[SUPPLIED DATA — start]

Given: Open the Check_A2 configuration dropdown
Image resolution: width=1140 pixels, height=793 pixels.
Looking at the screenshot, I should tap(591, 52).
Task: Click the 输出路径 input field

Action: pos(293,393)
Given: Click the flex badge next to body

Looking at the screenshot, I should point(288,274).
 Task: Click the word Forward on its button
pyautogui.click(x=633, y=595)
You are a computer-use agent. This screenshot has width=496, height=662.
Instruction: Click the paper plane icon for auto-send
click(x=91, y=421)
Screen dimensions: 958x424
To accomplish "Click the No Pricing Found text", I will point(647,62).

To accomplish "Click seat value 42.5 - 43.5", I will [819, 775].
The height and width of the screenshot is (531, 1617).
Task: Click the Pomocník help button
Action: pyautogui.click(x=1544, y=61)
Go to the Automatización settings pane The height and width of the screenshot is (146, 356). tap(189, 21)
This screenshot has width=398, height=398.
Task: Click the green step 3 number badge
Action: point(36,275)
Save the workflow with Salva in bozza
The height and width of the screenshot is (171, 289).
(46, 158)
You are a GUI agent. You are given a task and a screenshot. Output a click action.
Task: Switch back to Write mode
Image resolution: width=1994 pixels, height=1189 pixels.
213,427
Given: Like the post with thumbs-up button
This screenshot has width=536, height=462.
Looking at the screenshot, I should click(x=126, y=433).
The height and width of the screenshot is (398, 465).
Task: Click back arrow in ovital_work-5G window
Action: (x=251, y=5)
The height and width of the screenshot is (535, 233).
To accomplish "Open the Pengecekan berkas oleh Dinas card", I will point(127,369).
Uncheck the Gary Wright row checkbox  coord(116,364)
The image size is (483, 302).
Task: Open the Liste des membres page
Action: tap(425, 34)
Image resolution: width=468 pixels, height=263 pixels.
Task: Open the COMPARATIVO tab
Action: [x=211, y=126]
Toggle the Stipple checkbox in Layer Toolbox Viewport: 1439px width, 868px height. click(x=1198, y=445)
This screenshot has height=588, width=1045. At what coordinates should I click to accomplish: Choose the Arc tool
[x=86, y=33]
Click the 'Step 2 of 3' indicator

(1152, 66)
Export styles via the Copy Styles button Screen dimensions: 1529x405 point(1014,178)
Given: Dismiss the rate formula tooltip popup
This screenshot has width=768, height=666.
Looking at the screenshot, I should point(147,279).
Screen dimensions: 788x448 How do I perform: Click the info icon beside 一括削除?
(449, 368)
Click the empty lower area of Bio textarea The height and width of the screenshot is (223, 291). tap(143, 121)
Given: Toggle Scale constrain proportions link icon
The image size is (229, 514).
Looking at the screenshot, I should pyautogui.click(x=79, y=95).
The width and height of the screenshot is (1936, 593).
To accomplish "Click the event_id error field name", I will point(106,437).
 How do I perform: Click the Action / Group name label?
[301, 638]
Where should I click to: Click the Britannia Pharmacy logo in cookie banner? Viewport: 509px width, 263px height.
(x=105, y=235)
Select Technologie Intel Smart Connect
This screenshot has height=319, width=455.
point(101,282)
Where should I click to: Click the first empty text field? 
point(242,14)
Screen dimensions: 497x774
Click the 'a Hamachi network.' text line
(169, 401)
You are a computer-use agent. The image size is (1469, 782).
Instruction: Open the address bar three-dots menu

[SUPPLIED DATA — finish]

→ **WHAT TO WORK ON**
What lines in the records contain the word "computer"? Return each one.

→ **ANSWER**
You are a computer-use agent. This screenshot has width=496, height=662.
You are a computer-use agent. The image size is (1469, 782).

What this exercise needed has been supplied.